STAC Generation¶

Generate STAC (SpatioTemporal Asset Catalog) metadata for GeoParquet datasets.

What is STAC?¶

STAC is a specification for describing geospatial data with standardized metadata. It enables dataset discovery and cataloging on platforms and catalogs.

Single File → STAC Item¶

Generate a STAC Item JSON for a single GeoParquet file:

gpio stac roads.parquet roads.json \
  --bucket s3://source.coop/my-org/roads/

Creates roads.json with:

Bounding box from data
GeoParquet asset link
PMTiles overview (if overview.pmtiles exists)
Projection information (CRS, geometry types)

Partitioned Dataset → STAC Collection¶

Generate Collection + Items for partitioned datasets:

gpio stac partitioned/ . \
  --bucket s3://source.coop/my-org/roads/

Creates:

collection.json - Overall dataset metadata in output directory
partitioned/usa.json, can.json, etc. - Per-partition Items co-located with data

STAC Best Practice: Items are written alongside their parquet files, not in a separate directory. This follows the STAC principle of co-locating metadata with data for better organization and discoverability.

Public URL Mapping¶

Convert S3 URIs to public HTTPS URLs:

gpio stac data.parquet output.json \
  --bucket s3://my-bucket/roads/ \
  --public-url https://data.example.com/roads/

Use --public-url to map S3 bucket prefixes to public HTTPS URLs for your assets.

PMTiles Overviews¶

STAC automatically detects PMTiles overview files for map visualization.

Detection rules:

Exactly 1 .pmtiles file in directory → included as asset
0 files → warning, continue without overview
1 files → error, clean up duplicates

Create PMTiles overview:

Use tippecanoe to create PMTiles from your vector data.

Standard naming: Use overview.pmtiles for consistency.

Overwriting Existing STAC Files¶

If the output location already contains a valid STAC Collection or Item, the command will error to prevent accidental overwrites:

# Error if output already exists
gpio stac data.parquet output.json --bucket s3://...

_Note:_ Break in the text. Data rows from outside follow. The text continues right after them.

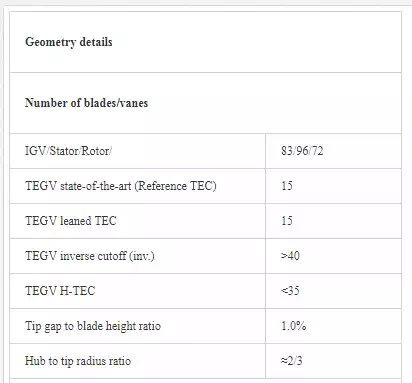Image resolution: width=412 pixels, height=383 pixels.
Task: Click the TEGV H-TEC row label
Action: point(60,291)
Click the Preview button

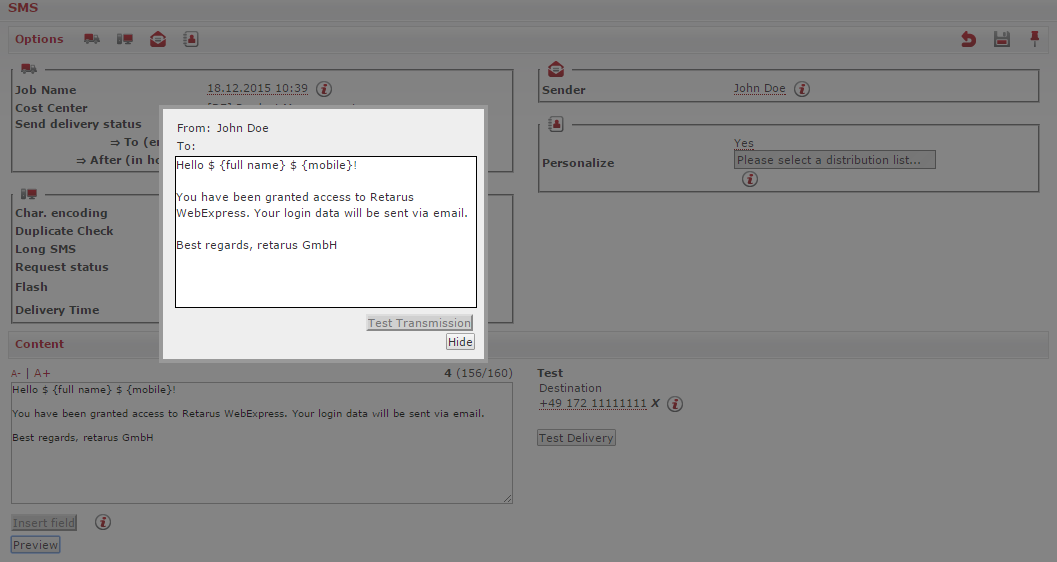click(36, 545)
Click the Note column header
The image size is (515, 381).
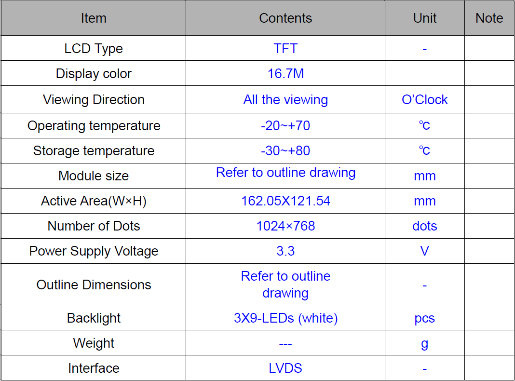point(489,18)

# Use --overwrite to allow overwriting
gpio stac data.parquet output.json --bucket s3://... --overwrite

Note: The command will error if the input is a pure STAC file (no parquet files). If the input directory contains both STAC files and parquet files, it will generate from the parquet files.

Validation¶

Check STAC compliance:

gpio check stac output.json

Validates:

STAC spec compliance
Required fields
Asset href resolution (local files)
Best practices

End-to-End Workflow¶

# 1. Convert to optimized GeoParquet
gpio convert roads.geojson roads.parquet

# 2. Partition by country
gpio partition admin roads.parquet partitioned/ \
  --dataset gaul --levels country

# 3. Create PMTiles overview (optional, see https://github.com/felt/tippecanoe)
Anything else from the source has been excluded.